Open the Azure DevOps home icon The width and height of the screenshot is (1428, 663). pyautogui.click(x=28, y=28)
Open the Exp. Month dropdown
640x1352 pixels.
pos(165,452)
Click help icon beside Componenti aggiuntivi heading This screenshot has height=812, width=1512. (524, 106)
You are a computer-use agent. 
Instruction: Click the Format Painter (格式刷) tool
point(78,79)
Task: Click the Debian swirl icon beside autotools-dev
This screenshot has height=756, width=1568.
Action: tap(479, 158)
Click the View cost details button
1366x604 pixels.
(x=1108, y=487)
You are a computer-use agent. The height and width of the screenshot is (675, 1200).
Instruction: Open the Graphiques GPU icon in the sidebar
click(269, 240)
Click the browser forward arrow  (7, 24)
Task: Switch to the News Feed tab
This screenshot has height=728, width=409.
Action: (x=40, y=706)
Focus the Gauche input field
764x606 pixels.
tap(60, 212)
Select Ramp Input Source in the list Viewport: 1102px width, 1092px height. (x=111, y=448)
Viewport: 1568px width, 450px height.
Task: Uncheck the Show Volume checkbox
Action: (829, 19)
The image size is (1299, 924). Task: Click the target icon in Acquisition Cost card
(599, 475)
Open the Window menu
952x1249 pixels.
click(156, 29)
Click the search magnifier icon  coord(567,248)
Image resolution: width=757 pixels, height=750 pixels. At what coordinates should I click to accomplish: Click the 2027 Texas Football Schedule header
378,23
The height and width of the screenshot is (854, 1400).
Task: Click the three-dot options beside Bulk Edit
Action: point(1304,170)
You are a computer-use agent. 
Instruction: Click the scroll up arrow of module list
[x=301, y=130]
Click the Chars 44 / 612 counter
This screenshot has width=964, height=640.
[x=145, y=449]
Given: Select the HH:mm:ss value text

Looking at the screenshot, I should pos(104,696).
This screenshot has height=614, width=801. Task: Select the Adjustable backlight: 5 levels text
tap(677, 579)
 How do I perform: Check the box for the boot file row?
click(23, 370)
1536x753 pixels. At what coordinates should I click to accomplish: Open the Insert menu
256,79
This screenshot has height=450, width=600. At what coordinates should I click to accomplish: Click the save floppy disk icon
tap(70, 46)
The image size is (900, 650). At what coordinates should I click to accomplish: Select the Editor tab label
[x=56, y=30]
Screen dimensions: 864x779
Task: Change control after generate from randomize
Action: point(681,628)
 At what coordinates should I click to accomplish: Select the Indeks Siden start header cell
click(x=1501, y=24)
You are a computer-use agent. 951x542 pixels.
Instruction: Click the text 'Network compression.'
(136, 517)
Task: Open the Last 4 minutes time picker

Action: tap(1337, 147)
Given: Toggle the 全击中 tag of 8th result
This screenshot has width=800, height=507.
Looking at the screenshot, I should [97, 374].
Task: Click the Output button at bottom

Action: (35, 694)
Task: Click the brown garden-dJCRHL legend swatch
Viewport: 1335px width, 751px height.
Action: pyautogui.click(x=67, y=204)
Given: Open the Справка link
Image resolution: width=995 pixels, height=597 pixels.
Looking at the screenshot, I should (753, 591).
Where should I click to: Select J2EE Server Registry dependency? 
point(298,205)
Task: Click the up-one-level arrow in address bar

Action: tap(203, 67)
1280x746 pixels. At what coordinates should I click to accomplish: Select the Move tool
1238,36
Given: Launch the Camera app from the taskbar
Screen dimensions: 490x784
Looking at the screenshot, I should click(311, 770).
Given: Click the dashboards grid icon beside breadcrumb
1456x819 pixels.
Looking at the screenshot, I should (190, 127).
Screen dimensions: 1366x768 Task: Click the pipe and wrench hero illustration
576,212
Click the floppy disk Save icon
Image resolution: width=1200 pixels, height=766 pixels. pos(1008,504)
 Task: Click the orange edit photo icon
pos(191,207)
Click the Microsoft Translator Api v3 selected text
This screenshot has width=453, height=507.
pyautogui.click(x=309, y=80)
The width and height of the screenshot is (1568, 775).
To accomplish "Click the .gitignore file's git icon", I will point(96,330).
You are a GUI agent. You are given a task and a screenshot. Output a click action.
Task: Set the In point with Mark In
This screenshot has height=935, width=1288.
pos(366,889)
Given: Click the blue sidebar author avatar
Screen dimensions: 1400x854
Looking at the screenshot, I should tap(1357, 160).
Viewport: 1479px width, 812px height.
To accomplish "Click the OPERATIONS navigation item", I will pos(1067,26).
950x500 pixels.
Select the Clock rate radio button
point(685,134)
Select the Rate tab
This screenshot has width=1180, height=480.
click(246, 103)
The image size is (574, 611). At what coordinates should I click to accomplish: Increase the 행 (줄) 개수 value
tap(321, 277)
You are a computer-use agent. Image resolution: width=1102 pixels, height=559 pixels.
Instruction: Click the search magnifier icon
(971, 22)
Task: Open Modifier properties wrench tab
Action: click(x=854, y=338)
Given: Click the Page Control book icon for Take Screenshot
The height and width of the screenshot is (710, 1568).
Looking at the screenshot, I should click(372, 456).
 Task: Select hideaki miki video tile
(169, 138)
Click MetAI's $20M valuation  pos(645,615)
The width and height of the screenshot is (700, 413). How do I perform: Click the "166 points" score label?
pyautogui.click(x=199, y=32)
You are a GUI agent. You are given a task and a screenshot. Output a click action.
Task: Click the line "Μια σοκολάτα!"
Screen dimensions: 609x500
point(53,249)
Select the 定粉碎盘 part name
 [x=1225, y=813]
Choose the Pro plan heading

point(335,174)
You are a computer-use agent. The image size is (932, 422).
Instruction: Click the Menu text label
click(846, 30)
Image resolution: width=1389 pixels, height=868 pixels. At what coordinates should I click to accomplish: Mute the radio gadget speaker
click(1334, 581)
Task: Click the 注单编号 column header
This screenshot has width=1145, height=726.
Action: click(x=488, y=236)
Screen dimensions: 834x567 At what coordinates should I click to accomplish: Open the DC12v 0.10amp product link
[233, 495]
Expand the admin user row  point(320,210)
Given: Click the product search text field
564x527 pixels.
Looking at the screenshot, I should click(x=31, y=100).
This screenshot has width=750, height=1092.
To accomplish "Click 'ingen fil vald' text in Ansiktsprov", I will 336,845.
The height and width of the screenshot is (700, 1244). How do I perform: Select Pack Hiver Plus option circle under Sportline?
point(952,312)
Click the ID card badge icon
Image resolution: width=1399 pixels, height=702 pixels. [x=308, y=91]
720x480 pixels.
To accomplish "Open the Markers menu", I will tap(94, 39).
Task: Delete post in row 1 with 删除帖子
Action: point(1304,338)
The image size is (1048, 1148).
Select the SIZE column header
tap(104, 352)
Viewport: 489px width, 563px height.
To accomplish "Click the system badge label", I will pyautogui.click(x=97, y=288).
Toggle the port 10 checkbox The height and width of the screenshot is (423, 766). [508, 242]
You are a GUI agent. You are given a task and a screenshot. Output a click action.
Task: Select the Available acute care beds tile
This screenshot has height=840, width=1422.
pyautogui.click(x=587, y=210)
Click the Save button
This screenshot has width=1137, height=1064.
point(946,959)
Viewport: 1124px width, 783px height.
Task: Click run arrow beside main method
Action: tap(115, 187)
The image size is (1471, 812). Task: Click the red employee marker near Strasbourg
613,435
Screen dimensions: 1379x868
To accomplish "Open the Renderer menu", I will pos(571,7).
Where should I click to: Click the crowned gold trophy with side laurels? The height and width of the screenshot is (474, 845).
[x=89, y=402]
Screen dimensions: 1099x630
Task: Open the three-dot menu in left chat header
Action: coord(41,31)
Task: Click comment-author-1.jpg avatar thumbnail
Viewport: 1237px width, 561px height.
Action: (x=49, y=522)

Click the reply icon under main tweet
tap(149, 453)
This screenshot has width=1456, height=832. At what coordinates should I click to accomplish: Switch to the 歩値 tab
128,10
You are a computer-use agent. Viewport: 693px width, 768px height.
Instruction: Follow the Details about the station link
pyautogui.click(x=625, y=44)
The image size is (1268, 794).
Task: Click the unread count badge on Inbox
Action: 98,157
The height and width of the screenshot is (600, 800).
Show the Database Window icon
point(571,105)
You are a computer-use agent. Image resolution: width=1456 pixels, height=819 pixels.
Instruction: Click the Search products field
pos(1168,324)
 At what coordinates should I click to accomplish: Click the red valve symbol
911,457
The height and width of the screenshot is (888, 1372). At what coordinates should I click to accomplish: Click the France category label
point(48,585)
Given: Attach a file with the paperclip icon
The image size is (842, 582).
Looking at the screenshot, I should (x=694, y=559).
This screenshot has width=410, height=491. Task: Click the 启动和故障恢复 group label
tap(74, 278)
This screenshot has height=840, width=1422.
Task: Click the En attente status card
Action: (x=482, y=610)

WHAT IS ASKED – Reproduce verbatim the material from the line containing "The image size is (900, 650)." through the line containing "Action: pyautogui.click(x=67, y=204)", inclusive of both.

COMPLETE RESPONSE –
The image size is (900, 650). At what coordinates should I click to accomplish: Select the Editor tab label
[x=56, y=30]
Screen dimensions: 864x779
Task: Change control after generate from randomize
Action: point(681,628)
 At what coordinates should I click to accomplish: Select the Indeks Siden start header cell
click(x=1501, y=24)
You are a computer-use agent. 951x542 pixels.
Instruction: Click the text 'Network compression.'
(136, 517)
Task: Open the Last 4 minutes time picker

Action: tap(1337, 147)
Given: Toggle the 全击中 tag of 8th result
This screenshot has width=800, height=507.
Looking at the screenshot, I should [97, 374].
Task: Click the Output button at bottom

Action: (35, 694)
Task: Click the brown garden-dJCRHL legend swatch
Viewport: 1335px width, 751px height.
Action: pyautogui.click(x=67, y=204)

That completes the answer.